No one does melancholy quite like the Russians, and there are echoes of Tarkovsky in Aleksey Fedorchenko's poignant but lyrical drama set in the bleak northeastern town of Neya. Neya is part of the homeland of the Merja, an ancient tribe known as Volga Finns. And when Merjan mill worker Aist loses his beloved wife, he and his best friend set out to bury her in the time-honoured and not entirely legal way.

Paradise: Hope

The final part of Ulrich Seidl's soul-sucking Austrian trilogy dealing with sex, love and faith, Paradise: Hope was an unsettling and skilfully ambivalent piece of cinema about a vulnerable teenage girl. When 13-year-old Melanie is sent to a 'fat farm' by her ultra-Catholic mother, she becomes dangerously smitten by the camp's 50-year-old doctor. A vexing, challenging, fascinating film.

About Elly

In Asghar Farhadi's outstanding psychological drama, a group of old university friends from Tehran embark on a weekend break at an idyllic resort on the Caspian Sea.
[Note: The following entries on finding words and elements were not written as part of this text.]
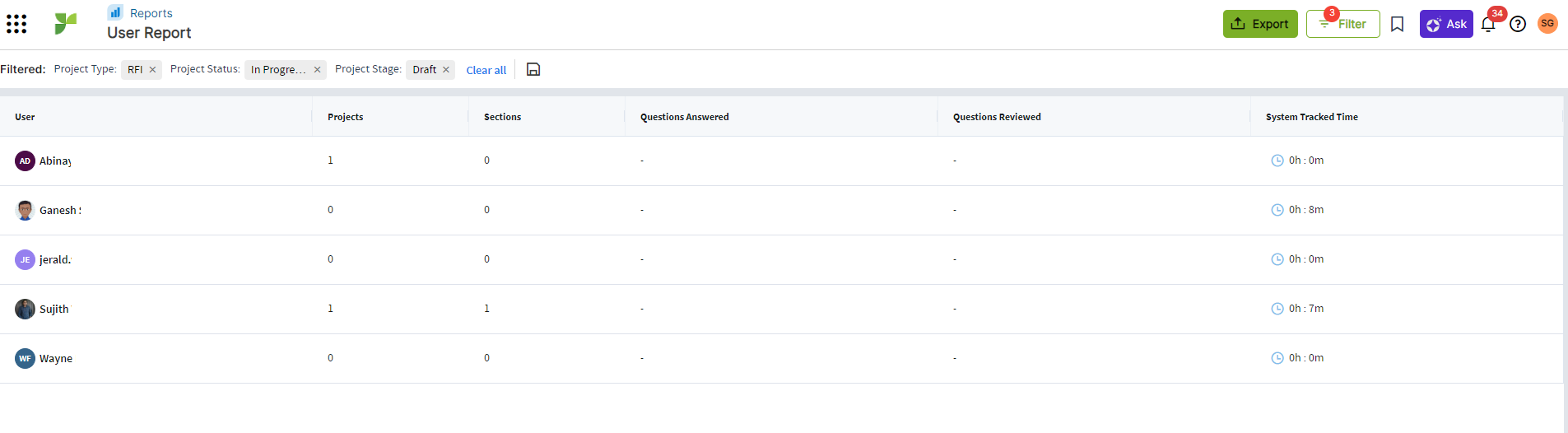The width and height of the screenshot is (1568, 433).
Task: Go to Reports breadcrumb link
Action: [151, 13]
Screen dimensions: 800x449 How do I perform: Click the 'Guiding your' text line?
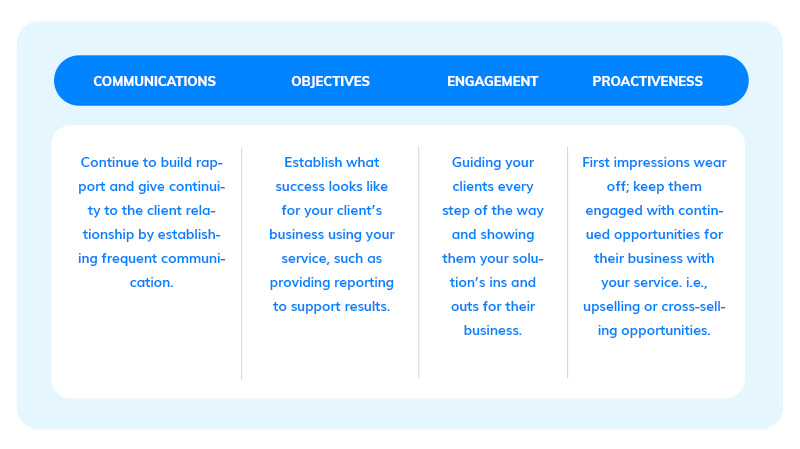(493, 162)
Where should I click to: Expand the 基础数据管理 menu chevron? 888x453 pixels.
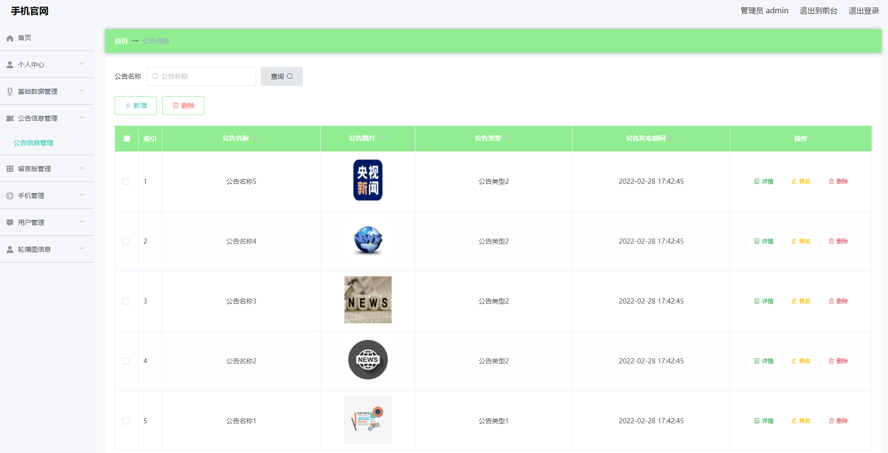pyautogui.click(x=82, y=91)
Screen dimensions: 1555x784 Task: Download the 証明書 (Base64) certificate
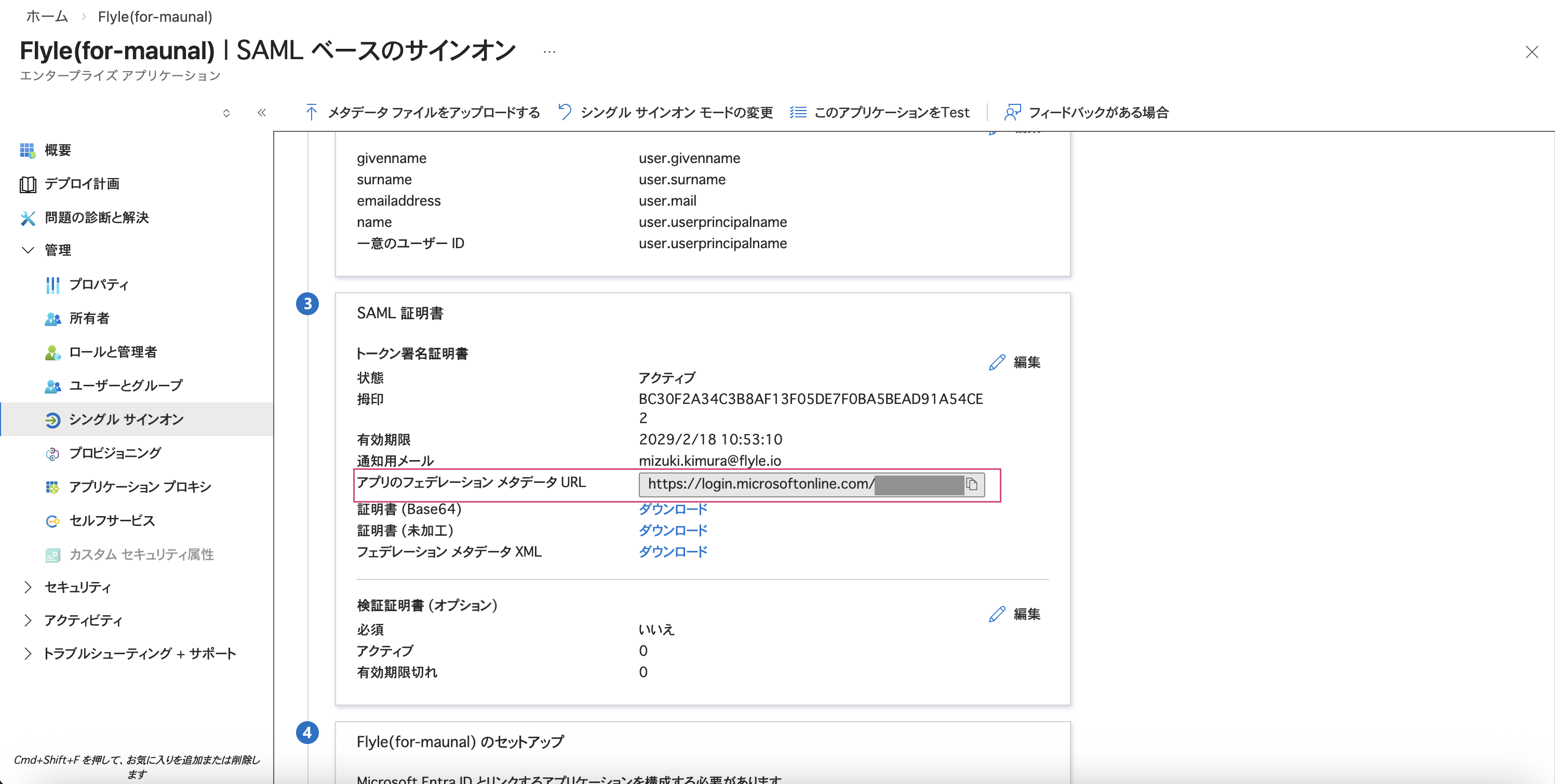[x=673, y=509]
One of them takes a friend, a quiet girl called Elly, along for the ride, and when she goes missing, old tensions between the friends begin to show. Made back in 2009 but not released over here until 2012, Farhadi's film is quiet and rewarding.

The King's speech

A big budget movie with a heart, Tom Hooper's period drama starred Colin Firth as Bertie Windsor, Edward VII's painfully shy younger brother who's thrust into the limelight when his brother abdicates to marry American divorcee Wallis Simpson in 1936. A life-long stammerer with a horror of public engagements, Bertie is persuaded by his redoubtable wife Elizabeth (Helena Bonham Carter) to seek the help of an Australian speech therapist who tells it like it is.

Leviathan

Andrey Zvyagintsev's beautifully photographed, Oscar-nominated Russian drama Leviathan used a land dispute in a bleak coastal town to paint a grim picture of a country mired in dysfunction. When a taciturn handyman with a fondness for vodka finds his home targeted for an ambitious coastal development by the town's greedy mayor, a nasty stand-off ensues that will have tragic and unforeseen consequences.